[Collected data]
%%

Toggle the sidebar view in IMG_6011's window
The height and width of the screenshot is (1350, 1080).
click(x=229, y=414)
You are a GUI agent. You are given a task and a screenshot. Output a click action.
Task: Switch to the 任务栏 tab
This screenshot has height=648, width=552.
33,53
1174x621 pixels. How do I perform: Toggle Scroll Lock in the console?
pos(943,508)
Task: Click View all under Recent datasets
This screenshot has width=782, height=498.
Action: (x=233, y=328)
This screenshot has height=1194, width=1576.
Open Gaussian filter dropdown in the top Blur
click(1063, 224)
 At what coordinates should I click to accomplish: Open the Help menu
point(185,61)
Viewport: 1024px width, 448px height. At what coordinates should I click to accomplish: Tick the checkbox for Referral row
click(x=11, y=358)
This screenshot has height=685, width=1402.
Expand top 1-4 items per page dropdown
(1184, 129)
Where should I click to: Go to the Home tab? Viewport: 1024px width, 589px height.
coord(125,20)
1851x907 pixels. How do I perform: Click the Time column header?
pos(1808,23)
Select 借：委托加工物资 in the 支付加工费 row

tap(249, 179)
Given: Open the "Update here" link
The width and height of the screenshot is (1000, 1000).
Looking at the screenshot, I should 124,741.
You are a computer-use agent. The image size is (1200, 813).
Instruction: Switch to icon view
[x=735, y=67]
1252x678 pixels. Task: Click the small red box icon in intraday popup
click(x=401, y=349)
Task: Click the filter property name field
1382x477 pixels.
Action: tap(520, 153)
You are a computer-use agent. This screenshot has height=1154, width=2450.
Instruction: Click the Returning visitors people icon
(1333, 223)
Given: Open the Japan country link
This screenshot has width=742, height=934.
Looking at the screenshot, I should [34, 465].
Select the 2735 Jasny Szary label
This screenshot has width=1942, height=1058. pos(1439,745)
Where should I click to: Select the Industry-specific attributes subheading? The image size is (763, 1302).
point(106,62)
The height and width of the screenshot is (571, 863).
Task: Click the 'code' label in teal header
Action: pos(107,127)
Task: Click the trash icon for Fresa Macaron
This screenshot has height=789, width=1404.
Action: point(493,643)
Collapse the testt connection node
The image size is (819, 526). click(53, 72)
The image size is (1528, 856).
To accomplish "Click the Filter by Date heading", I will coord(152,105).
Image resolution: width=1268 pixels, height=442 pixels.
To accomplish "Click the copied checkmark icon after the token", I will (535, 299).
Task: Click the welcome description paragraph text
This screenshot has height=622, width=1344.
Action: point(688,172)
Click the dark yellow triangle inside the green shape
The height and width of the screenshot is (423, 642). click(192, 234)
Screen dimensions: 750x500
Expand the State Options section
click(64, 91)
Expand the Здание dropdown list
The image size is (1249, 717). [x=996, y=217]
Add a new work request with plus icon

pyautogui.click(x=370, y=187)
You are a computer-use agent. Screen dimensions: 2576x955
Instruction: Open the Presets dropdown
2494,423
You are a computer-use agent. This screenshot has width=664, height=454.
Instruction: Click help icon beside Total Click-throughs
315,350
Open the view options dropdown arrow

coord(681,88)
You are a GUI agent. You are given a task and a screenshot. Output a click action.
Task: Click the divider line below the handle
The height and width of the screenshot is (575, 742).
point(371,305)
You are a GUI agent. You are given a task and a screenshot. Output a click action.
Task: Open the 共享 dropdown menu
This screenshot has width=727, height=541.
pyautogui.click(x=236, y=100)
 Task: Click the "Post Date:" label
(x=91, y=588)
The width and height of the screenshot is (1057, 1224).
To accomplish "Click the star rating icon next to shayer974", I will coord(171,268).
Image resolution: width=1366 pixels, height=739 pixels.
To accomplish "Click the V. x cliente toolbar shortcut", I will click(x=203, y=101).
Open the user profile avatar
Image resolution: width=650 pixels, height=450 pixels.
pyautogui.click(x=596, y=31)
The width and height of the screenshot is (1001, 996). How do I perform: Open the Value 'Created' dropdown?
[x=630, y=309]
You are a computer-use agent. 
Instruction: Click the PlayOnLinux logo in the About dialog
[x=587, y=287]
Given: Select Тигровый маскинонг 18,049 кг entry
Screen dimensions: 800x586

%%

■ REQUIRED WORK
Your answer should be all of the records, transcribed exactly.

■ SOLUTION FOR THIS EXERCISE
Toggle the sidebar view in IMG_6011's window
The height and width of the screenshot is (1350, 1080).
click(x=229, y=414)
You are a GUI agent. You are given a task and a screenshot. Output a click action.
Task: Switch to the 任务栏 tab
This screenshot has height=648, width=552.
33,53
1174x621 pixels. How do I perform: Toggle Scroll Lock in the console?
pos(943,508)
Task: Click View all under Recent datasets
This screenshot has width=782, height=498.
Action: (x=233, y=328)
This screenshot has height=1194, width=1576.
Open Gaussian filter dropdown in the top Blur
click(1063, 224)
 At what coordinates should I click to accomplish: Open the Help menu
point(185,61)
Viewport: 1024px width, 448px height. At what coordinates should I click to accomplish: Tick the checkbox for Referral row
click(x=11, y=358)
This screenshot has height=685, width=1402.
Expand top 1-4 items per page dropdown
(1184, 129)
Where should I click to: Go to the Home tab? Viewport: 1024px width, 589px height.
coord(125,20)
1851x907 pixels. How do I perform: Click the Time column header?
pos(1808,23)
Select 借：委托加工物资 in the 支付加工费 row

tap(249, 179)
Given: Open the "Update here" link
The width and height of the screenshot is (1000, 1000).
Looking at the screenshot, I should 124,741.
You are a computer-use agent. The image size is (1200, 813).
Instruction: Switch to icon view
[x=735, y=67]
1252x678 pixels. Task: Click the small red box icon in intraday popup
click(x=401, y=349)
Task: Click the filter property name field
1382x477 pixels.
Action: tap(520, 153)
You are a computer-use agent. This screenshot has height=1154, width=2450.
Instruction: Click the Returning visitors people icon
(1333, 223)
Given: Open the Japan country link
This screenshot has width=742, height=934.
Looking at the screenshot, I should [34, 465].
Select the 2735 Jasny Szary label
This screenshot has width=1942, height=1058. pos(1439,745)
Where should I click to: Select the Industry-specific attributes subheading? The image size is (763, 1302).
point(106,62)
The height and width of the screenshot is (571, 863).
Task: Click the 'code' label in teal header
Action: pos(107,127)
Task: Click the trash icon for Fresa Macaron
This screenshot has height=789, width=1404.
Action: point(493,643)
Collapse the testt connection node
The image size is (819, 526). click(53, 72)
The image size is (1528, 856).
To accomplish "Click the Filter by Date heading", I will coord(152,105).
Image resolution: width=1268 pixels, height=442 pixels.
To accomplish "Click the copied checkmark icon after the token", I will (535, 299).
Task: Click the welcome description paragraph text
This screenshot has height=622, width=1344.
Action: point(688,172)
Click the dark yellow triangle inside the green shape
The height and width of the screenshot is (423, 642). click(192, 234)
Screen dimensions: 750x500
Expand the State Options section
click(64, 91)
Expand the Здание dropdown list
The image size is (1249, 717). [x=996, y=217]
Add a new work request with plus icon

pyautogui.click(x=370, y=187)
You are a computer-use agent. Screen dimensions: 2576x955
Instruction: Open the Presets dropdown
2494,423
You are a computer-use agent. This screenshot has width=664, height=454.
Instruction: Click help icon beside Total Click-throughs
315,350
Open the view options dropdown arrow

coord(681,88)
You are a GUI agent. You are given a task and a screenshot. Output a click action.
Task: Click the divider line below the handle
The height and width of the screenshot is (575, 742).
point(371,305)
You are a GUI agent. You are given a task and a screenshot. Output a click action.
Task: Open the 共享 dropdown menu
This screenshot has width=727, height=541.
pyautogui.click(x=236, y=100)
 Task: Click the "Post Date:" label
(x=91, y=588)
The width and height of the screenshot is (1057, 1224).
To accomplish "Click the star rating icon next to shayer974", I will coord(171,268).
Image resolution: width=1366 pixels, height=739 pixels.
To accomplish "Click the V. x cliente toolbar shortcut", I will click(x=203, y=101).
Open the user profile avatar
Image resolution: width=650 pixels, height=450 pixels.
pyautogui.click(x=596, y=31)
The width and height of the screenshot is (1001, 996). How do I perform: Open the Value 'Created' dropdown?
[x=630, y=309]
You are a computer-use agent. 
Instruction: Click the PlayOnLinux logo in the About dialog
[x=587, y=287]
Given: Select Тигровый маскинонг 18,049 кг entry
Screen dimensions: 800x586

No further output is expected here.